Wenn ich nicht gerade bei meinem Kunden war, habe ich die Zeit genutzt, um zu erkunden. Ich besuchte Hallgrímskirkja – die markante, modernistische Kirche, die aussieht, als wäre ein Lavastrom mitten im Fluss erstarrt. Von oben hatte ich einen Panoramablick auf die Stadt – rote Dächer, schneebedeckte Berge, das endlose Meer.

Ich probierte lokale Gerichte – unter anderem Plokkfiskur, ein Brei aus Fisch und Kartoffeln, der unscheinbar klingt, aber erstaunlich gut schmeckt. Die isländische Küche setzt auf Lamm, Fisch und Milchprodukte – bodenständig, kräftig, überlebensnah. Und ja: Den fermentierten Hai habe ich ausgelassen.

An einem Abend lief ich kurz vor Mitternacht am Hafen entlang. Der Himmel war immer noch hell – ein weiches, leuchtendes Dämmerlicht, das im Mai kaum verschwindet. Es bringt den Biorhythmus durcheinander, aber auf eine gute Weise. Die Zeit verliert ihre Eile – ein Gefühl, das ich mitgenommen habe.

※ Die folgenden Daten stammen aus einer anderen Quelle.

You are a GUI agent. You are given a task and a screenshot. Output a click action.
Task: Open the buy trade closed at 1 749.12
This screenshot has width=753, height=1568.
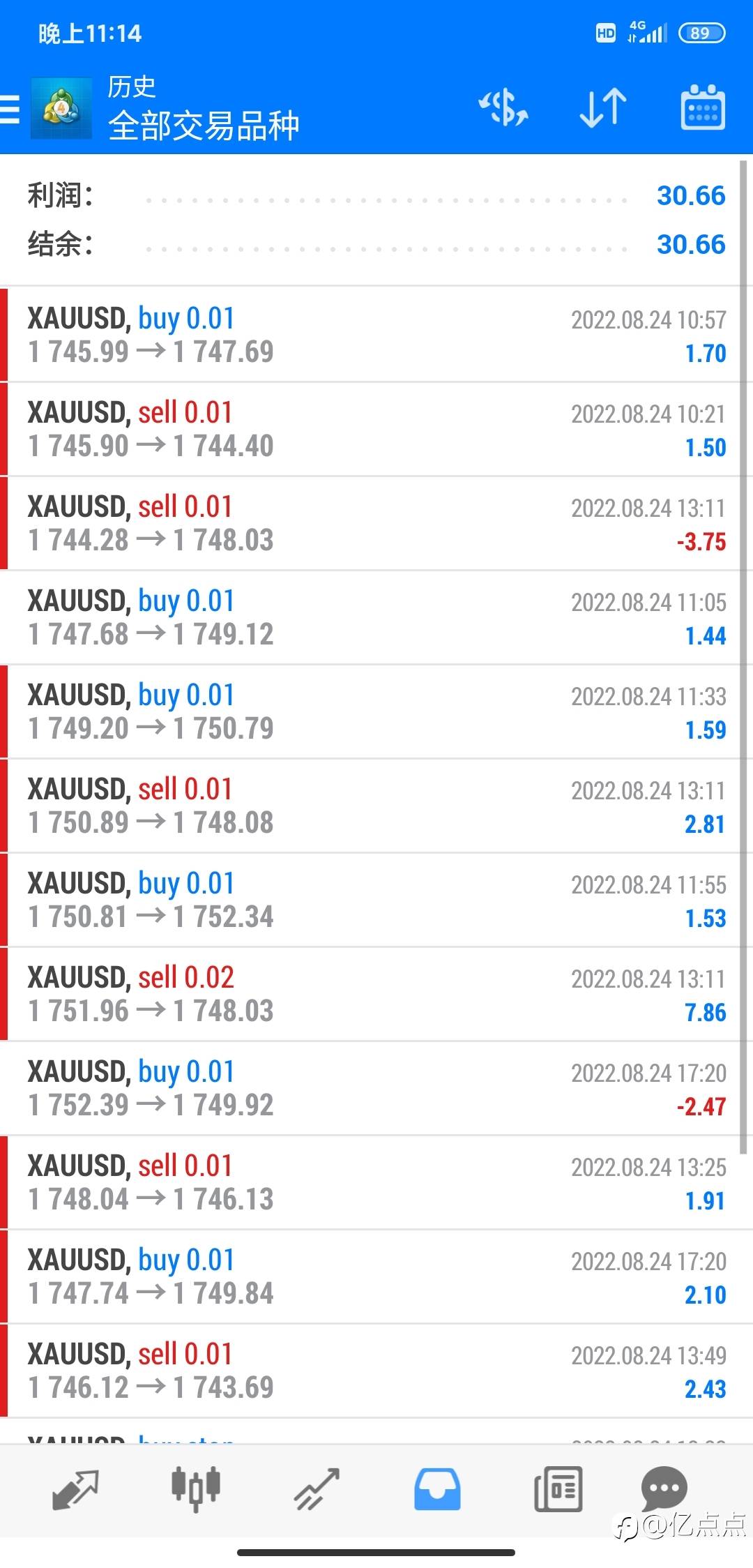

Die Isländer, die ich traf, waren entspannt, klug und pragmatisch. Die Meetings liefen locker, aber fokussiert. Es gibt eine nüchterne Effizienz, aber auch ein Bewusstsein dafür, dass das Leben außerhalb der Arbeit wichtiger ist. Diese Balance – zwischen Arbeit, Natur und persönlichem Tempo – hat Eindruck hinterlassen.

Würde ich zurückkommen? Keine Frage. Reykjavík ist klein, aber es geht unter die Haut. Nicht laut, nicht spektakulär – aber voller stiller Energie. Was als kurzer Kundentermin begann, wurde zu einer Erfahrung: eine Reise in eine Stadt, in der die Erde atmet – und die Menschen im Einklang mit ihr leben.